Is there any small soft for calculate the roots direct ?


Thanks for you help

 

[mayyan]

look here at a small program ( about 2 M ) called "Functions". it finds the roots draw and more. by the way it uses the Newton method to sove the equtions.

https://www.numericalmathematics.com/functions_and_equations.htm

p.s
this is a trail version

 

[E-design]

Hi,

What is the best program\method to find the roots of this functions

x^6-5x^3+7=0

another one

x^7+3x+5=0

I don't know any of the roots .

Thanks

Most graphic calculators will be able to calculate this. Another cheap program is Mathcad - student edition which I have seen advertised for as little as $15 on the web.

As far as the above equations, my HP calculator gets

an extremum at 1.36 for the first and a root at -1.08 for the 2nd

E

 

[flatulent]

solutions

Here are the solutions

the one with X^6 as the first term

-0.8201 +-j 1.114
-0.5544 +-j 1.267
1.375 +-j 0.1534

This could have been solved by hand by first substituting y=x^3 into the equation, solving for y and then for x

The one with x^7 as the first term

1.211 +-j 0.6299
0.1790 +-j 1.302
-0.8486 +-j 0.8447
-1.083

 

[Al Farouk]

Why you did not use one of the numeric techniques and translat it into C program for example, istead of searching for a tool.

 

[yoyo]

Mathematically, it was proven by a genius (Galois) more than 200 years ago that, "in general", there exists no solution for any polynomial equation of degree 5 or more. Sound strange? It's just that we can not separate the unknown x = (some means of algebraic manipulation. e.g +, -, *, /, root..). Too bad that this genius died too young in a tragedy.

On the other hand, it was also proven that there always exists a zero (real or complex) for any polynomial. Not remember who proved this, Gauss?

The two statements above seem confict each other. But no. Solution is there, but we can not get there.

So if you want an exact solution. Good luck! By chance, you may find it or you will waste your time.

If you want approximation, there are many means to do the job....
yoyo

 

[ynhe]

Hi
USUALLY I USE sigmaplot2000(www.sigmaplot.com) SOFTWARE TO PLOT THE FUNCTION AND SEARCH THE DOT CROSS THE X AXIS.
You could find the approximation solution.


ynhe

 

[jimjim2k]

Hi

You can use from the following approaches too:

1. use scientific workplace and its maple/mupad engine for online documentation plus equation soloving tools. It is very easy to use. Just like writing a paper draft.

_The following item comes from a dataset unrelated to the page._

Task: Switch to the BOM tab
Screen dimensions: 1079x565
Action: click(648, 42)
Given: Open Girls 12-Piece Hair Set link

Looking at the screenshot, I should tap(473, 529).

2. Use maple stand alone program.


tnx

 

[BigBoss]

Evaluate that..

>> p=[1 0 0 -5 0 0 7]

p =

1 0 0 -5 0 0 7

>> roots (p)

ans =

-0.8201 + 1.1137i
-0.8201 - 1.1137i
-0.5544 + 1.2671i
-0.5544 - 1.2671i
1.3746 + 0.1534i
1.3746 - 0.1534i

>>

 

[nebisman]

well you can use MATLAB as our frien told you. You can get a powerfull free software called scilab which is a french MATLAB clone.

If your need is to develop a routine for polynomial roots calculation there are several methods. One of them is laguerre method you can deep on it if you see numerical recipes on C or numerical recipes on Pascal.

see:


http://www.unilim.fr/pages_perso/jean.debord/tpmath/tpmath.htm
**broken link removed**




Hope this helps. Mos algorithms use a newton search and an iterative polynomal division for finding a root, one a time. Dididing the polynomial by the foounded root and serch a root again.